--- INSTRUÇÃO 1 ---
Segundo a reportagem sobre o caso André do Rap, com que frequência o artigo 316 do Código de Processo Penal determina que a prisão preventiva seja revisada?
--- INSTRUÇÃO 2 ---
Enumere todas as pessoas mencionadas pelo nome na reportagem sobre o caso André do Rap.
--- INSTRUÇÃO 3 ---
Prossiga a reportagem sobre o caso André do Rap a partir da última frase apresentada.

--- TRECHO DA REPORTAGEM ---
◆ ◆ ◆ ◆ ◆
Fux estuda levar ao plenário do STF o caso do traficante André do Rap

O presidente do Supremo Tribunal Federal, ministro Luiz Fux, estuda levar ao plenário o caso do traficante André do Rap. A libertação de um dos chefes de uma facção criminosa foi determinada pelo ministro Marco Aurélio Mello, com base em um artigo incluído pelo Congresso no pacote anticrime. O dispositivo foi mantido pelo presidente Jair Bolsonaro, apesar de manifestação contrária do Ministério da Justiça.

No pedido feito ao Supremo Tribunal Federal, a defesa de André do Rap alegou que a prisão era ilegal, que o juiz da 5ª Vara Federal de Santos não reavaliou a necessidade de manter a prisão.

A reavaliação é uma nova exigência da lei, está no artigo 316 do Código de Processo Penal. A regra determina que cabe ao "órgão emissor da decisão" revisar a cada 90 dias a prisão preventiva.

No documento, a defesa de André do Rap destacou que até o dia 23 de setembro de 2020 “o tribunal de origem, de ofício, deveria ter revisado a necessidade da manutenção da custódia, o que, não tendo ocorrido, torna a prisão ilegal”.

O Jornal Nacional procurou novamente o ministro do STF Marco Aurélio, que concedeu a liberdade ao traficante na semana passada. O ministro disse que a prisão teria de ser reavaliada pelo juiz da primeira instância, que condenou o réu, e que sua decisão não poderia ser suspensa por um colega da Corte, como ocorreu.

“O preceito é explícito. A atribuição é do juiz do processo-crime. Pouco importa que o processo esteja no TJ, no STJ ou no Supremo. O juiz da primeira instância é que tem que estar vigilante. A atribuição para julgar o habeas corpus é da turma. Agora, o que fica no ar e gere uma insegurança muito grande é o problema da autofagia, a possibilidade de o presidente cassar uma decisão de um colega”, disse o ministro Marco Aurélio.

Ao aceitar o habeas corpus para soltar André do Rap, Marco Aurélio afirmou que o traficante, com duas condenações, estava preso, sem culpa formada, desde o fim de 2019, e que não houve, em um período de 90 dias, um ato sobre a indispensabilidade da medida.

No pedido ao presidente do Supremo, ministro Luiz Fux, para suspender a liminar de Marco Aurélio que soltou o traficante André do Rap, a Procuradoria-Geral da República solicitou que a 5ª Vara Federal de Santos - a primeira instância - reavaliasse os motivos da prisão.

Ainda no sábado (10), Fux suspendeu a liminar e determinou a imediata prisão de André do Rap. A interlocutores, o presidente indicou que vai levar o caso para julgamento no plenário.

A nova redação do artigo 316 do Código de Processo Penal - que prevê a revisão da prisão preventiva a cada 90 dias - foi incluída pelos parlamentares na discussão do pacote anticrime, aprovado pelo Congresso em 2019.
◆ ◆ ◆ ◆ ◆
--- DADOS COLETADOS ---
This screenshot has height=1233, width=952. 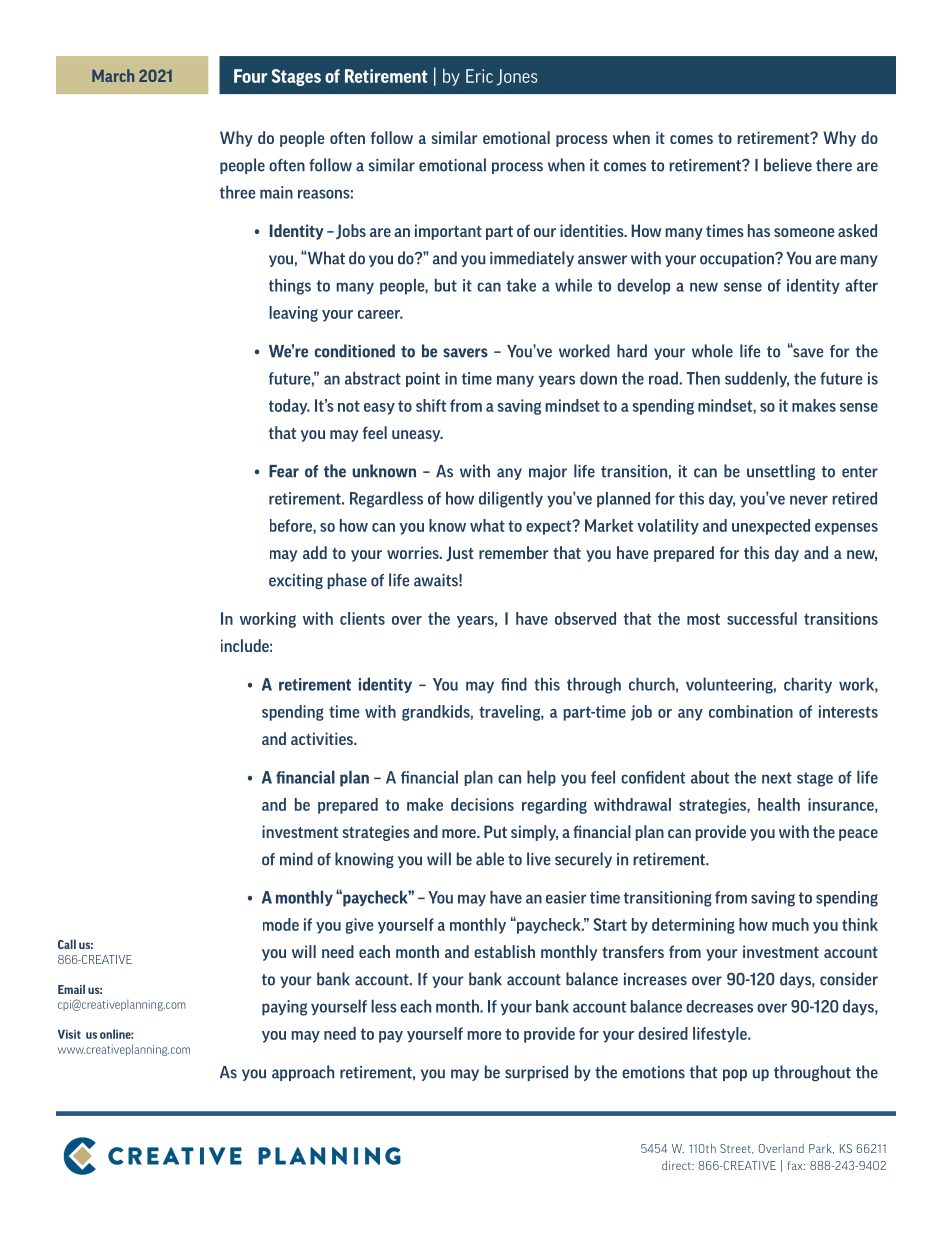 What do you see at coordinates (296, 581) in the screenshot?
I see `exciting` at bounding box center [296, 581].
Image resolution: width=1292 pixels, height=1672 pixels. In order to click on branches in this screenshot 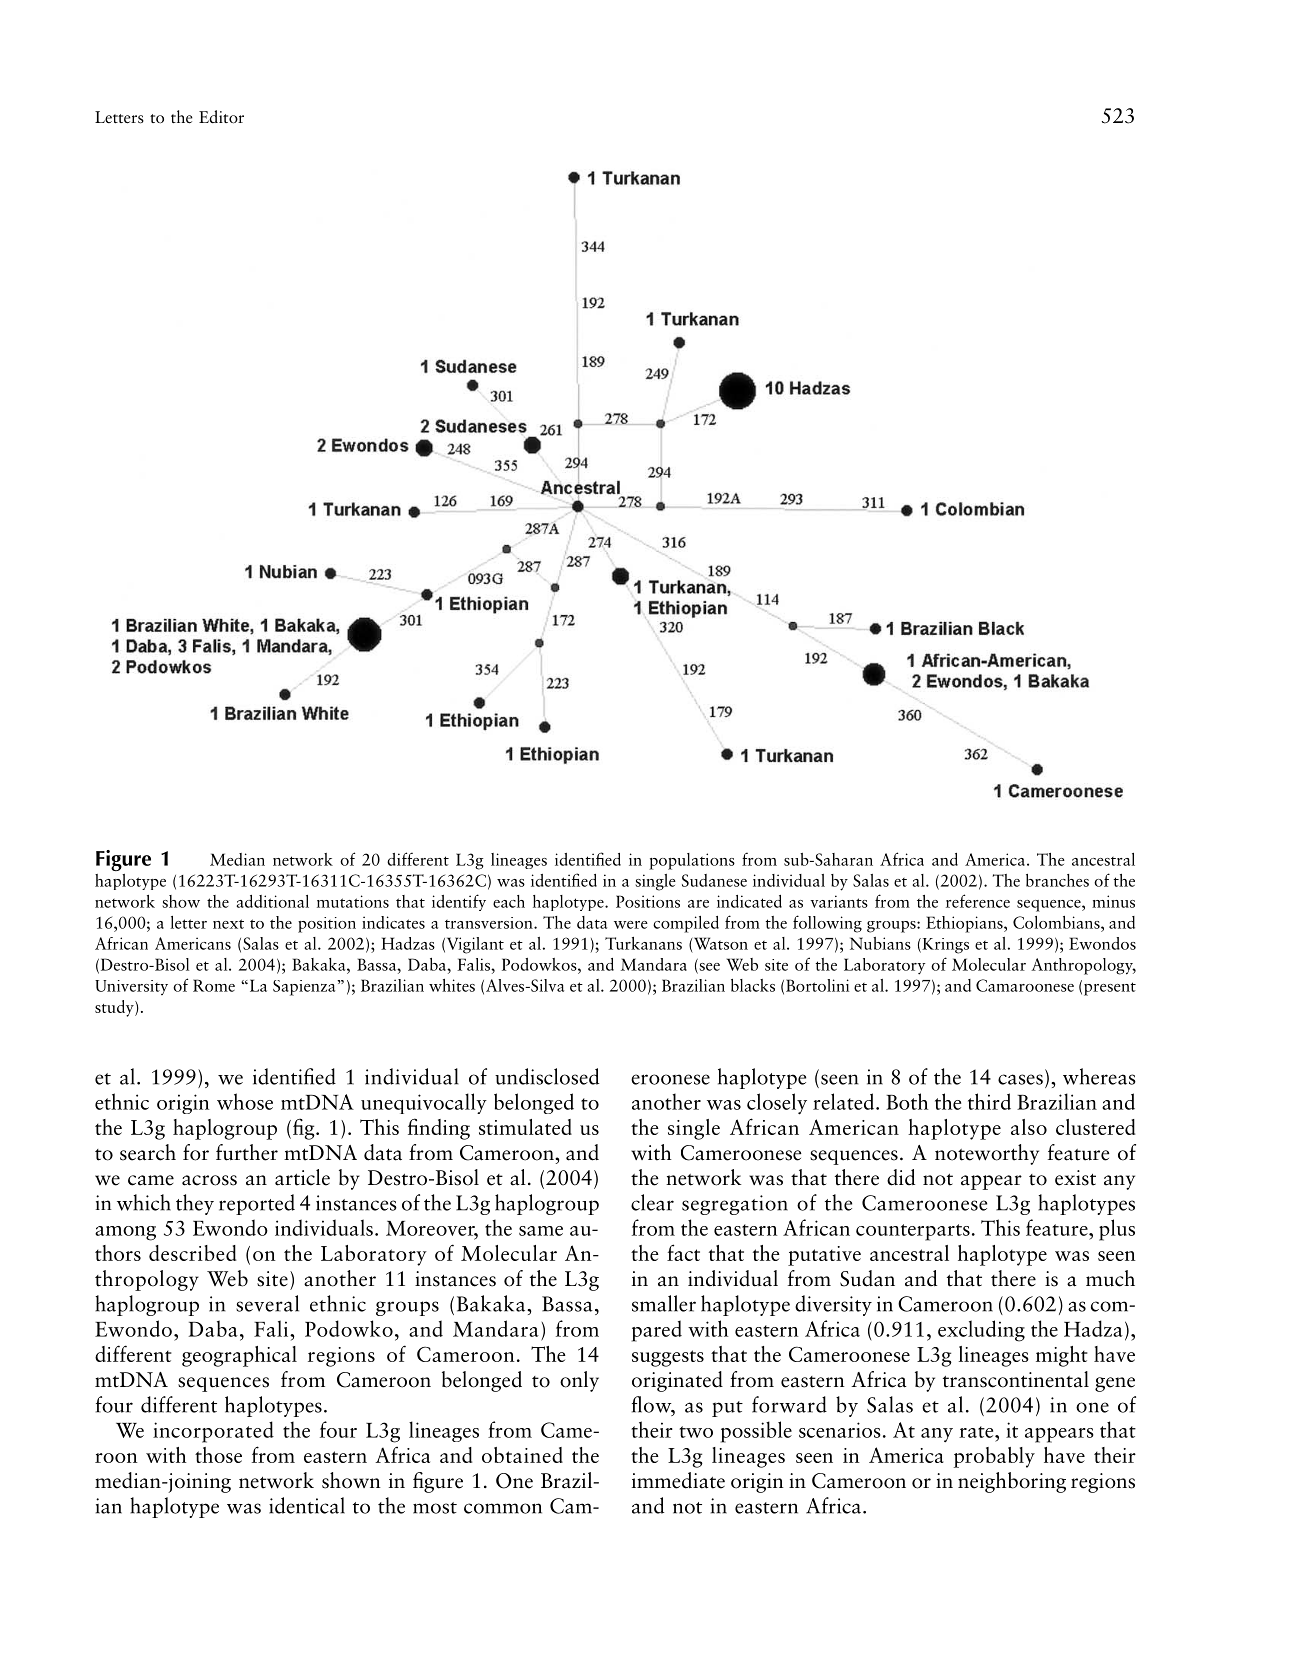, I will do `click(1057, 880)`.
◆ ◆ ◆ ◆ ◆
--- RESPOSTA ESPERADA 1 ---
A cada 90 dias.

--- RESPOSTA ESPERADA 2 ---
Luiz Fux, André do Rap, Marco Aurélio Mello e Jair Bolsonaro.

--- RESPOSTA ESPERADA 3 ---
O trecho não estava no texto original do pacote anticrime. Os deputados analisaram esse ponto em uma reunião no fim de outubro. O pacote já estava quase pronto para ir a plenário. E o deputado Lafayette de Andrada, do Republicanos, sugeriu a inclusão desse trecho. O relator do projeto, deputado Capitão Augusto, do PL, hesitou e chegou a se posicionar contra, mas o item acabou aprovado no relatório pela maioria do grupo.

“Conversando com meu assessor e a gente, e eu não estou concordando muito, na minha visão. “O parágrafo único. Porque imagina o juiz, 90 dias, de 90 em 90 dias... O que você acha?”, disse na época o deputado Coronel Chrisóstomo (PSL-RO).

“Se ele não atualizar, a prisão vai ficar ilegal”, disse a deputada Margarete Coelho (PP-PI).

“Se a lei fala que o procedimento encerra em 90 dias, mas o juiz, ele acha, pelos elementos que ele tem do processo, que o cara deva continuar, ele de ofício renova”, disse o deputado Lafayette de Andrada (Republicanos-MG).

“Estou em dúvida ainda, mas não vou me opor para gente... “, disse o deputado Capitão Augusto (PL-SP)

“Vamos tocar. Aprovar isso aí. Isso aí...”, afirmou o deputado Lafayette de Andrada.

“No plenário a gente revisa”, disse o deputado Capitão Augusto.

Mas o plenário não revisou esse ponto. A Câmara e o Senado aprovaram o pacote com o novo trecho incluído pelo grupo de trabalho em dezembro de 2019 e o texto foi para sanção presidencial.

Na época, a Procuradoria-Geral da República pediu à Casa Civil da Presidência o veto.

Em nota técnica, destacou que “a revisão da necessidade de manutenção da prisão preventiva é mecanismo excessivamente complexo e burocrático. Aliás, o referido controle sobre as prisões é possível pela via do habeas corpus, razão pela qual o dispositivo apresenta-se como desnecessário. Além disso, na prática, o dispositivo propõe mudar a natureza da prisão preventiva, tornando-a quase uma prisão temporária”.

O então ministro da Justiça, Sergio Moro, também pediu que o presidente vetasse esse trecho.

No parecer da área jurídica, o ministério defendeu o veto do parágrafo único do artigo, com o argumento de que “não se apresenta razoável imputar ao magistrado tamanha responsabilidade, especialmente quando se tem noção da realidade judicial brasileira, marcada por uma infinidade de processos. Com efeito, impor a revisão de toda e qualquer decretação de prisão preventiva, mesmo ausentes circunstâncias novas a inquinar à decisão inicial, se revela pouco factível e desproporcional. O juiz, ao invés de se dedicar a casos complexos, terá que dividir seu tempo de trabalho com a revisão de todo e qualquer caso que tenha envolvido prisão preventiva, mesmo inexistindo, frise-se, fatos novos”.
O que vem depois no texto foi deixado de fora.